* **GIVEN ENTRIES**:
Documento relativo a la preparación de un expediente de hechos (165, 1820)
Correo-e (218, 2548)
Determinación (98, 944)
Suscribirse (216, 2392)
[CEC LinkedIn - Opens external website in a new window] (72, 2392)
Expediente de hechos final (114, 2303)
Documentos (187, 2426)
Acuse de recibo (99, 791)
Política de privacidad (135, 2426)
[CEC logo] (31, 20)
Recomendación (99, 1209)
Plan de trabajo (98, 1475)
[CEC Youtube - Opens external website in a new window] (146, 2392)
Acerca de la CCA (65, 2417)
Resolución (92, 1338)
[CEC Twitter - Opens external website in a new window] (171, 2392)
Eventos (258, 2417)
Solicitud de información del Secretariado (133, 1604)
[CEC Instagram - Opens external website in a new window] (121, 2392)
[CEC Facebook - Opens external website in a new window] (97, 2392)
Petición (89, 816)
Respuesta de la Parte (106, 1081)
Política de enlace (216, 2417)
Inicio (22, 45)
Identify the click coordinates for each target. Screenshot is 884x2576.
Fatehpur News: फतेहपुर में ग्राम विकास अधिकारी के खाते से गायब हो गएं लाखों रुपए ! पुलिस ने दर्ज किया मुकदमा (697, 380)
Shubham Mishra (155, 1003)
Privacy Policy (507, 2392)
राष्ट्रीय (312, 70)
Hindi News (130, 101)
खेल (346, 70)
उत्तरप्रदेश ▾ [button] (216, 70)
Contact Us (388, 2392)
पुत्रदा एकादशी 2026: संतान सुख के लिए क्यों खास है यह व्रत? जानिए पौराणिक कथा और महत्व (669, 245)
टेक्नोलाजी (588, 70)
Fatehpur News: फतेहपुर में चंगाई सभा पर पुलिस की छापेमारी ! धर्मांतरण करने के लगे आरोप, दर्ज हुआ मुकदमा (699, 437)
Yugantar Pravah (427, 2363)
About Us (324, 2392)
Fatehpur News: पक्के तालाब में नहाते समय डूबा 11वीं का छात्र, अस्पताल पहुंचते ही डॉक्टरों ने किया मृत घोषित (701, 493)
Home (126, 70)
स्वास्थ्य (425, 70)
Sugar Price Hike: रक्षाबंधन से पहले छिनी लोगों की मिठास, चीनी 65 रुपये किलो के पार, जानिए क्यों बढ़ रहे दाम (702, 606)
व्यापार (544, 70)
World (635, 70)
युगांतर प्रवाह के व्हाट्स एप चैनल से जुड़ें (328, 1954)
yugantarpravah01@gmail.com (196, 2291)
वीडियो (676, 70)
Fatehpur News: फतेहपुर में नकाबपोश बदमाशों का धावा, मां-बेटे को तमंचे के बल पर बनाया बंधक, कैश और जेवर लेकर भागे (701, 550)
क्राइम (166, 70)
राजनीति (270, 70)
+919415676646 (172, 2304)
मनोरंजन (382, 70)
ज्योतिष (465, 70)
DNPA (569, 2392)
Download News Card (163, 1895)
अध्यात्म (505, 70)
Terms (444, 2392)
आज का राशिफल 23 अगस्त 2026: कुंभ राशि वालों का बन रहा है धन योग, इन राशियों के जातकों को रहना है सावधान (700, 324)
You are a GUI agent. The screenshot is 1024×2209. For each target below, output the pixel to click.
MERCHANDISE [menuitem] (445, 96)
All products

* **YOUR INSTRUCTIONS**: Scan the material above for the word "Fatehpur", and copy every line in which it is found.

* **WRITTEN ANSWER**:
Fatehpur News: फतेहपुर में ग्राम विकास अधिकारी के खाते से गायब हो गएं लाखों रुपए ! पुलिस ने दर्ज किया मुकदमा (697, 380)
Fatehpur News: फतेहपुर में चंगाई सभा पर पुलिस की छापेमारी ! धर्मांतरण करने के लगे आरोप, दर्ज हुआ मुकदमा (699, 437)
Fatehpur News: पक्के तालाब में नहाते समय डूबा 11वीं का छात्र, अस्पताल पहुंचते ही डॉक्टरों ने किया मृत घोषित (701, 493)
Fatehpur News: फतेहपुर में नकाबपोश बदमाशों का धावा, मां-बेटे को तमंचे के बल पर बनाया बंधक, कैश और जेवर लेकर भागे (701, 550)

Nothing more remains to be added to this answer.